The Afterburner conducts periodic leveraged bids directly on the open market, passively growing a bToken's market premium. The Baseline Afterburner is financially self-sufficient, using flows generated by Baseline's protocol operations (e.g. trading fees from protocol-owned liquidity and interest payments from bToken loans) to finance its buybacks.
The Afterburner runs at all times and under all market conditions, naturally generating market premiums even in the absence of external demand.
The Afterburner attempts to "fire" at regular intervals, typically every 10-15 minutes. Each attempt has a randomly determined probability of success to prevent frontrunning. The initial odds start at 1% (1/100) and progressively increase with failed attempts, capping at 3% (1/33). After a successful firing, the probability is lowered, allowing the system to "cool off."

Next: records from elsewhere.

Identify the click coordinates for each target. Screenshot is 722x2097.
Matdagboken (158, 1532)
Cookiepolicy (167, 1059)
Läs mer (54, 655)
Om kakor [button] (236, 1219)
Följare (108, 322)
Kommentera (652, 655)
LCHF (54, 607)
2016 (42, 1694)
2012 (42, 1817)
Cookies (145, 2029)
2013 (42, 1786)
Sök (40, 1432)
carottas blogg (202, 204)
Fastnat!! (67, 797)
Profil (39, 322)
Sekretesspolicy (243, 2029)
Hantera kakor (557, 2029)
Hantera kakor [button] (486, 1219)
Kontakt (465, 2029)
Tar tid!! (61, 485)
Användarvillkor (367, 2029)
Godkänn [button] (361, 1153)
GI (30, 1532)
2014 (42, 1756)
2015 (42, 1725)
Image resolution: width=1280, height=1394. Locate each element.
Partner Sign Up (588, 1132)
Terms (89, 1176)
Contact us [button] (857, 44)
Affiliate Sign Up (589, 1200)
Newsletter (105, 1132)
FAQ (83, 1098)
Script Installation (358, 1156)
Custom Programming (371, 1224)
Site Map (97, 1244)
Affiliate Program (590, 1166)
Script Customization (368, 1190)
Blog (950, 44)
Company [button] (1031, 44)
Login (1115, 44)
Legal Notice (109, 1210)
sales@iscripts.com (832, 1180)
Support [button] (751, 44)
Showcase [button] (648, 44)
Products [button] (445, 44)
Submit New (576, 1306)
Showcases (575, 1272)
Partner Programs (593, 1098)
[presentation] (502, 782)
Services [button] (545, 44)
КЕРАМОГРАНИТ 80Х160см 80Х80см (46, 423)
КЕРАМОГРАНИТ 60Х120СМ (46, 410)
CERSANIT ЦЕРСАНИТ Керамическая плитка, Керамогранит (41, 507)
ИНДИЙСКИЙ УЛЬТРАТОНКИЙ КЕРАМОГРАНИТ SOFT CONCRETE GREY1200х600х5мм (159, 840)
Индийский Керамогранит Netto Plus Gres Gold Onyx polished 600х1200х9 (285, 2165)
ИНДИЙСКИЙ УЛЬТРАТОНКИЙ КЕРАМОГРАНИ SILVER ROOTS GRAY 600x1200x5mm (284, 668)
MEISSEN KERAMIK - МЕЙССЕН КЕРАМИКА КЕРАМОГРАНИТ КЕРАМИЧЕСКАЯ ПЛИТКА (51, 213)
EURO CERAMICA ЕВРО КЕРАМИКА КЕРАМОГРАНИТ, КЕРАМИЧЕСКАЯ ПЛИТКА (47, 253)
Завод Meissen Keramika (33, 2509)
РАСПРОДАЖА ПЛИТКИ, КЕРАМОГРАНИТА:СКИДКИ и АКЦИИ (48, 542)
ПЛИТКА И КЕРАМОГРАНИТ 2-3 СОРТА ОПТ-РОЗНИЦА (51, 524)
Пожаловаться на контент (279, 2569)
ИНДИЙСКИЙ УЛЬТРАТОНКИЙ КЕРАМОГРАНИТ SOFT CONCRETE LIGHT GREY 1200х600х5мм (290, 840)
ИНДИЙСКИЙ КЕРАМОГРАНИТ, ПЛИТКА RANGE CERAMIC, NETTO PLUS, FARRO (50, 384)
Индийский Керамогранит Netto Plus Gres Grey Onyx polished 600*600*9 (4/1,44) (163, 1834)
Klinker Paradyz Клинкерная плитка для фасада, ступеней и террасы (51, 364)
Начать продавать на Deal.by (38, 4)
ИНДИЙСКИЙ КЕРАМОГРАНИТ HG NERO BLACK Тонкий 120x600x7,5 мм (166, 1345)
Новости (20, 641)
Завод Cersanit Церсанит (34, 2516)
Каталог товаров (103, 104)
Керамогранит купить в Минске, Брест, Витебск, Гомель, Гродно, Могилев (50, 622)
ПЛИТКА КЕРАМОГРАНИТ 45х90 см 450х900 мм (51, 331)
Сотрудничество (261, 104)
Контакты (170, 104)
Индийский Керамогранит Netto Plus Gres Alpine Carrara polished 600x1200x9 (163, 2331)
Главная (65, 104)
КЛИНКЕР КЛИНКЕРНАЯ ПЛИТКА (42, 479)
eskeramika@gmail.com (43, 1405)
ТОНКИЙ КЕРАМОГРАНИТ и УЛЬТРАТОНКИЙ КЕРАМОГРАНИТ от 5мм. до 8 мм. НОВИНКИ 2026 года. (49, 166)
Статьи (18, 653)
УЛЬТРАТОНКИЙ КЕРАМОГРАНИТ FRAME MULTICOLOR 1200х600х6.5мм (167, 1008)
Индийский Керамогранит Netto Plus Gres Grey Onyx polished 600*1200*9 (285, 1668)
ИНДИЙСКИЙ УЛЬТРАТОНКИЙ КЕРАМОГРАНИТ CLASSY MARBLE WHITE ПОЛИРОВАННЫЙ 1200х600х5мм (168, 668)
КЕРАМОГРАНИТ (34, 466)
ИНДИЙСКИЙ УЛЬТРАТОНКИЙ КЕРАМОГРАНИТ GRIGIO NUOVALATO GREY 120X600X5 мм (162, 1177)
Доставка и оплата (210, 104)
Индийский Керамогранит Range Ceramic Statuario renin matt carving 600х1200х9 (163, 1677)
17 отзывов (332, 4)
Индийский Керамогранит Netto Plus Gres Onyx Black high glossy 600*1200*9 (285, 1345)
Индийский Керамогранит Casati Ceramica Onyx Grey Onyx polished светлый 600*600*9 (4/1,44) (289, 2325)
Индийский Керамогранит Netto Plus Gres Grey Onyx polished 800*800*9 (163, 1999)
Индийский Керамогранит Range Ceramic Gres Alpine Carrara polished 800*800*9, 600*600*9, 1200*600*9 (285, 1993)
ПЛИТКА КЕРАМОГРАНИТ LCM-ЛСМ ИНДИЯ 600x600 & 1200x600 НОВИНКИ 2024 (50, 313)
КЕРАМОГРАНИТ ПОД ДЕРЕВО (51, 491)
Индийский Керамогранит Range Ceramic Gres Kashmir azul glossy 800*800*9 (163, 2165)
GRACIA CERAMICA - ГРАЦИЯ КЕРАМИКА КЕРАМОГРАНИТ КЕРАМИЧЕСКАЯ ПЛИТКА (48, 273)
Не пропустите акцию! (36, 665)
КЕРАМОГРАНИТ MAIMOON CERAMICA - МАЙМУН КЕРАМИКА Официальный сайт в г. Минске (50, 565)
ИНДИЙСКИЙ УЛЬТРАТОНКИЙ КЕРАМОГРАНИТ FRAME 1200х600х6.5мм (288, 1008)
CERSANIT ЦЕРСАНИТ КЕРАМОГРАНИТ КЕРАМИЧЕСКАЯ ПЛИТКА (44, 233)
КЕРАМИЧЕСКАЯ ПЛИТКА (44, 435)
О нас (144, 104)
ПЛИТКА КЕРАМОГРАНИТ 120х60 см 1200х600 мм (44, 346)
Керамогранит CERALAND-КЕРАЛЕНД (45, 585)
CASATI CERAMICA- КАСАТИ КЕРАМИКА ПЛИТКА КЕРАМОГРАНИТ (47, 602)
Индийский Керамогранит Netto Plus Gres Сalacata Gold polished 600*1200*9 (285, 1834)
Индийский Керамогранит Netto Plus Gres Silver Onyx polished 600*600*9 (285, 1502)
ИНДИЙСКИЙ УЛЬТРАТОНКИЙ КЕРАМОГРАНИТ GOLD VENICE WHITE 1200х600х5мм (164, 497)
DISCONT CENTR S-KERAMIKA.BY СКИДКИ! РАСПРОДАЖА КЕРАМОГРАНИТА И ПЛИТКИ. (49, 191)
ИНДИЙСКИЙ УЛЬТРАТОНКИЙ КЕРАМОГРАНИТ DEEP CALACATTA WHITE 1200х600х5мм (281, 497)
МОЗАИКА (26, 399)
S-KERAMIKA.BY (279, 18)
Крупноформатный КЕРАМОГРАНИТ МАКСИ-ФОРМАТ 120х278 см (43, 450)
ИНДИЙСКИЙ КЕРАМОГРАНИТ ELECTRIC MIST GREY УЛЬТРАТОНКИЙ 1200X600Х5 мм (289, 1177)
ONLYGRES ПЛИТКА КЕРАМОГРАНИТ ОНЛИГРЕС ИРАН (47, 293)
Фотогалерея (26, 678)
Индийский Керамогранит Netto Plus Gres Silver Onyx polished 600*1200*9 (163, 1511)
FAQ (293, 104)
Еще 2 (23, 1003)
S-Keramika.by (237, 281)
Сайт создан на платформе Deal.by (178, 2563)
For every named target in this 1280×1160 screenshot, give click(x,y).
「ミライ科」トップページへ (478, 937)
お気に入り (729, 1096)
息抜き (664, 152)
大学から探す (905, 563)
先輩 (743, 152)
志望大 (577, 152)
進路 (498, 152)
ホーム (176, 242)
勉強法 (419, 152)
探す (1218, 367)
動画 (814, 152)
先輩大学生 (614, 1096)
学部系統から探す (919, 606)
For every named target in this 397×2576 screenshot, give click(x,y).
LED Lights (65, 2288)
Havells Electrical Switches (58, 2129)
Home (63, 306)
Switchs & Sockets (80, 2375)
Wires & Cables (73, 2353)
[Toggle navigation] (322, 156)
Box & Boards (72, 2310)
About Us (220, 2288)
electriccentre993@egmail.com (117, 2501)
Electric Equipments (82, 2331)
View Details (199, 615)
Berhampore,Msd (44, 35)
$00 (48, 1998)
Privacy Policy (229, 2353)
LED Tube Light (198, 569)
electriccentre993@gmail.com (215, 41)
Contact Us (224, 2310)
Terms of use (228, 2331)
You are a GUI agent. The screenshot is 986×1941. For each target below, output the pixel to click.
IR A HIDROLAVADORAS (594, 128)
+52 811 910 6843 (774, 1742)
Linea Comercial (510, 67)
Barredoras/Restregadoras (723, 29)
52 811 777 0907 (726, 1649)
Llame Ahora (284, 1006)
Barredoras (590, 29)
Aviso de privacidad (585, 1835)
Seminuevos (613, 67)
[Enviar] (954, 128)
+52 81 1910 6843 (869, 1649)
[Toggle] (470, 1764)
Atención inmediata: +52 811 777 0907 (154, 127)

The size of the buyback is always a portion of the total accumulated fees and scales based on the bToken's market premium. The afterburner uses funds as they come in, but this scaling ensures that some funds always remain in the system for future buybacks, allowing the Afterburner to run indefinitely.
This strategy is designed to release value from accrued fees over a longer period of time, skewing the value distribution towards holders with longer time preferences.